Des appareils fixes détectent les matières explosives.

Des appareils fixes détectent les matières explosives./S. Ortola/20 Minutes

SECURITE - L'Etat expérimente un dépistage des matières dangereuses dans les transports...

Les Parisiens seraient-ils prêts à se plier à un dépistage des matières explosives dans les transports en commun? C’est ce que cherche à évaluer le secrétariat général de la défense et de la sécurité nationale (SGDSN), qui mène depuis lundi une expérimentation à la station Bibliothèque-François-Mitterrand (BNF). Le dispositif est testé jusqu’au 12 février.
 
Les volontaires sont sceptiques
 
«Nous savons que les outils de contrôle fonctionnent.
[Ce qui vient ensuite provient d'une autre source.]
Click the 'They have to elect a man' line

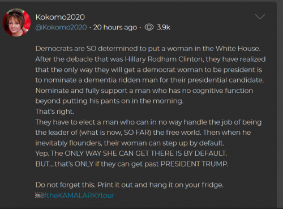(148, 122)
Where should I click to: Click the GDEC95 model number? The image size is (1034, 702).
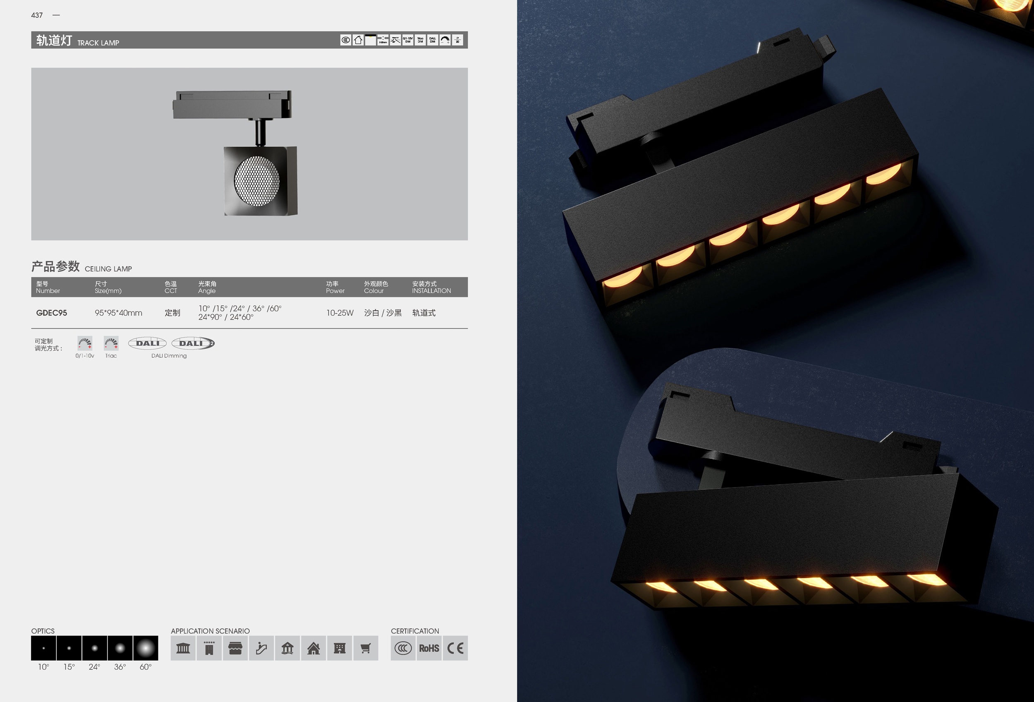pos(52,313)
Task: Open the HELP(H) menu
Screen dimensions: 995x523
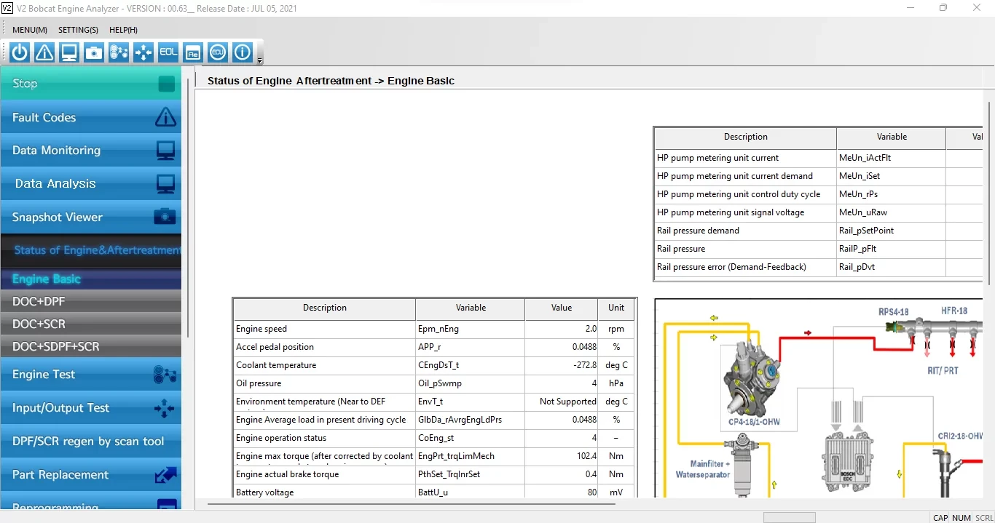Action: (123, 30)
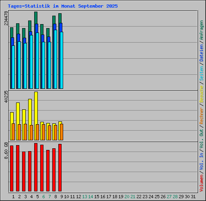Click the red Volumen bar for day 1

(12, 168)
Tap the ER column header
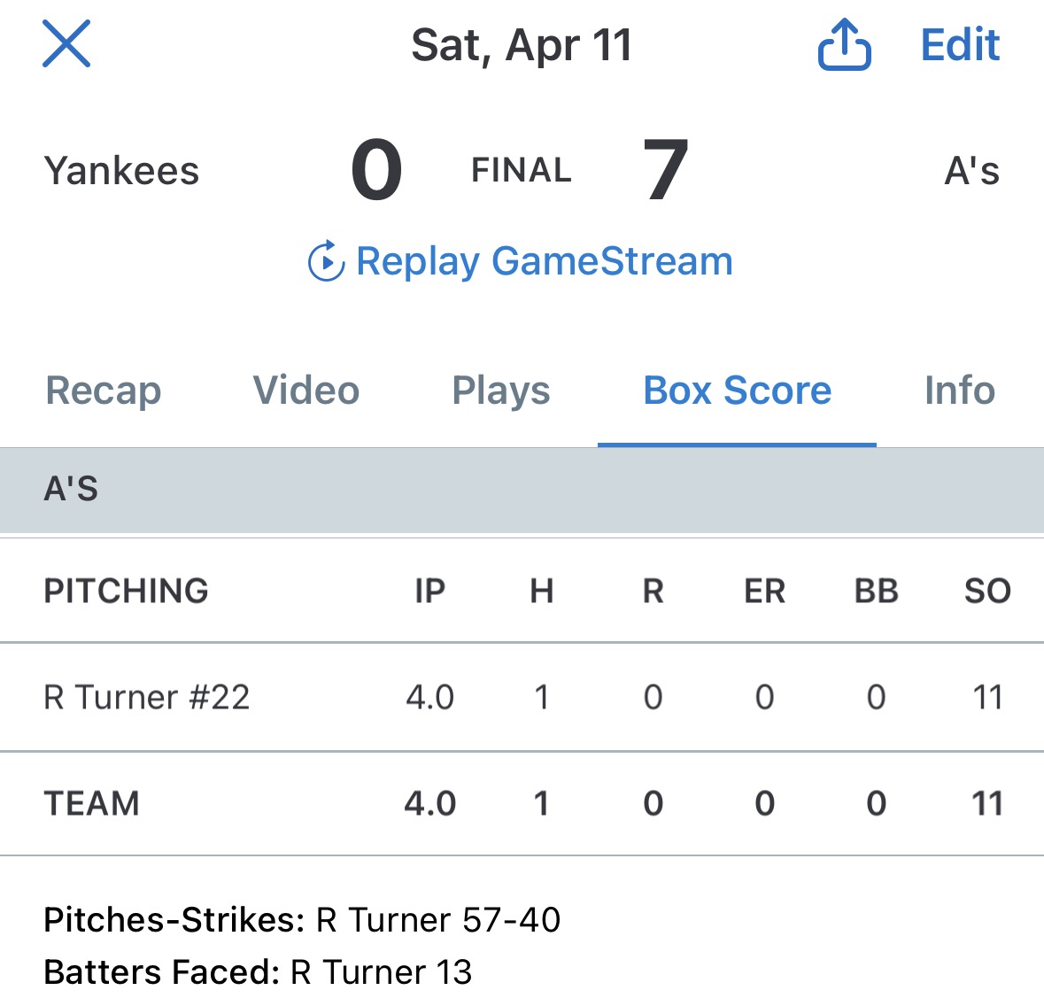This screenshot has height=998, width=1044. (764, 592)
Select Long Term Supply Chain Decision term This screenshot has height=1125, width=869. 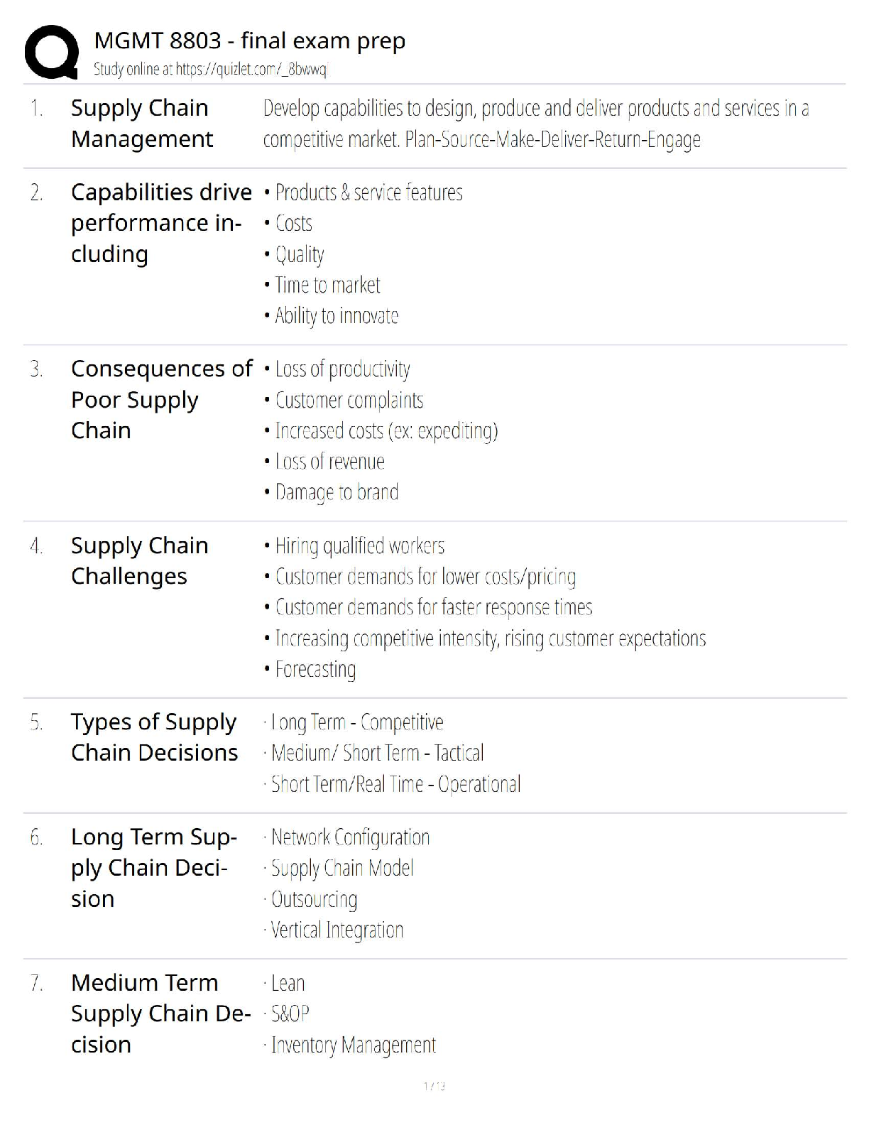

En revanche, nous voulons tester l’acceptabilité de ce contrôle par les voyageurs dans les transports avec un flux important», explique Claude Azam, le chef du service de défense, de sécurité et d’intelligence économique au ministère des Transports. Le principe de la détection est le même que celui déjà en place dans les aéroports.

Un agent frotte une petite lingette sur le sac du passager et le fait ensuite analyser par un appareil fixe ou mobile qui détecte les traces de matières explosives. Si le résultat est positif, des policiers de la préfecture de police sont prêts à intervenir. L’opération se fait sans fouille ni palpation et dure environ une minute. Les usagers, tous volontaires, doivent remplir un questionnaire d’évaluation avant de partir. «Le test est rapide. Mais l’appliquer à tout le monde dans la gare est impossible. Imaginez ceux qui sont en retard et qui doivent passer à la détection», fait remarquer Nicolas, 20 ans, étudiant en licence de gestion.
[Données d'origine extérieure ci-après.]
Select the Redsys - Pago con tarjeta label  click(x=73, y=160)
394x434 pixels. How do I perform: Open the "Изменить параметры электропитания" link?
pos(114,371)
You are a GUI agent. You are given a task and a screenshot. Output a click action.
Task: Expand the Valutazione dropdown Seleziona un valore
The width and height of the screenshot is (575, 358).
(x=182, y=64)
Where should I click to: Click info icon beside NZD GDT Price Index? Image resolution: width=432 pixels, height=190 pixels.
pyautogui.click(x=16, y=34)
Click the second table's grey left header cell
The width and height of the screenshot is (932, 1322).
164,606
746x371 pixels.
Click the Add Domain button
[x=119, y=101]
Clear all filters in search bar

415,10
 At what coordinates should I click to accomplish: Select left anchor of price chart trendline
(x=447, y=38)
«L’effet recherché est surtout d’être dissuasif. On peut l’être à moindre coût. Il faut créer le doute chez les terroristes», répond le préfet François Lucas, directeur protection et sécurité de l’Etat. Chaque jour, 87.000 personnes transitent par la station BNF, la 7e du réseau. A terme, cette plate-forme partagée par la RATP et la SNCF pourrait devenir une zone privilégiée de tests pour l’Etat.